# Thread: Bisector of an acute angle (Help)

1. ## Bisector of an acute angle (Help)

Find the equation of the line that bisects the acute angles determined by the given lines.

1) $\displaystyle x-6y-12=0$ and $\displaystyle 4x-6y-9=0$

Attempt:

$\displaystyle d1=\frac{x-6y-12}{-\sqrt{37}}$ , $\displaystyle \frac{4x-6y-9}{-2\sqrt{13}}$
So d1+d2 =0
$\displaystyle d1=\frac{x-6y-12}{-\sqrt{37}}$ +$\displaystyle \frac{4x-6y-9}{-2\sqrt{13}}$

=$\displaystyle \frac{(-4\sqrt{37} -2\sqrt{13} )x +(6\sqrt{37} +12\sqrt{13} )y+(-9\sqrt{37} -24\sqrt{13} )}{2\sqrt{481}}$

How to make the equation free of square roots?
And is my solution correct ( if not please follow the procedure that i have done which is d1+d2=0 )
Thank you.

2. $\displaystyle d1=\frac{x-6y-12}{-\sqrt{37}}$,$\displaystyle \frac{4x-6y-9}{-2\sqrt{13}}$
why you have found distances from the origin?

3. Originally Posted by malaygoel
why you have found distances from the origin?
Oh sorry it should be x prime and y prime.

4. Originally Posted by mj.alawami
Find the equation of the line that bisects the acute angles determined by the given lines.

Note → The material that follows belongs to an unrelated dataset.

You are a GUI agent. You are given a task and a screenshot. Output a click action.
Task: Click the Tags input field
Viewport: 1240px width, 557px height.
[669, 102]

1) $\displaystyle x-6y-12=0$ and $\displaystyle 4x-6y-9=0$

Attempt:

$\displaystyle d1=\frac{x-6y-12}{-\sqrt{37}}$ , $\displaystyle \frac{4x-6y-9}{-2\sqrt{13}}$
It is
$\displaystyle d1=\frac{|x-6y-12|}{\sqrt{37}}$ , $\displaystyle \frac{|4x-6y-9|}{2\sqrt{13}}$

So d1+d2 =0
so there are two equtions:
d1+d2=0
d1=d2
$\displaystyle d1=\frac{x-6y-12}{-\sqrt{37}}$ +$\displaystyle \frac{4x-6y-9}{-2\sqrt{13}}$
$\displaystyle 0=\frac{x-6y-12}{\sqrt{37}}$ +$\displaystyle \frac{4x-6y-9}{2\sqrt{13}}$
$\displaystyle \frac{x-6y-12}{\sqrt{37}}$ =$\displaystyle \frac{4x-6y-9}{2\sqrt{13}}$

I have not checked calculations...will do in a short time.